Radiographic evaluation of the left front foot revealed an ovoid, partially mineralized soft tissue opacity at the dorsoproximal aspect of the third phalanx. Based on the clinical history and concurrent radiographic findings, a spherical hematoma underlying the dorsoproximal hoof wall was suspected.
After removal of the hoof cast, the bone cement plaque is checked for stability and any amount of drainage. If there are no signs of complications, an acrylic patch is applied over the bone cement plaque and a bar shoe with two clips is used to provide increased stability of the hoof capsule.
The hoof wall defect including the bone cement plaque and the acrylic patch will grow down during the following months and can be trimmed as needed until fully grown out. Ridden flatworm can be initiated as soon as the acrylic patch is in place and the horse is sound, which, in an uncomplicated case, is typically around 4 to 6 weeks postoperatively.
Hematomas can cause lameness due to focal pressure and inflammation of the sensitive lamina and underlying coffin bone. Spherical hematomas can be found at any location of the hoof wall and may not be apparent when inspecting the white line of the sole.
Depending on the chronic, radiographs may show a round bone defect in P3 with a smooth, sclerotic border. Differential diagnoses that should be considered are septic estates of the third phalanx, white line disease, and traditional hoof abscesses.

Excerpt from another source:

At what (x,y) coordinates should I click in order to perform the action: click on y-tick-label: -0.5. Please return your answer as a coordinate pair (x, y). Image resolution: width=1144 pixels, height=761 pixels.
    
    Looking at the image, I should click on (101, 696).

If radiography is inconclusive, computed tomography or magnetic resonance imaging can provide a definitive diagnosis. Advanced imaging will provide valuable information about the size and location of the hematoma to facilitate surgical planning.
This allows for a more targeted approach and use of a partial hoof wall resection as opposed to the originally described more radical debridement. The more limited partial hoof wall resection will also allow for a shorter convalescent period providing a much earlier return to exercise.
Complete and partial hoof wall resection for hematoma removal: postoperative complications and final outcome in 26 horses (1994-2004). Computed tomography or magnetic resonance imaging-assisted partial hoof wall resection for hematoma removal.
Outcome following computed tomographic imaging and subsequent surgical removal of hematomas in equips: 32 cases (2005-2016).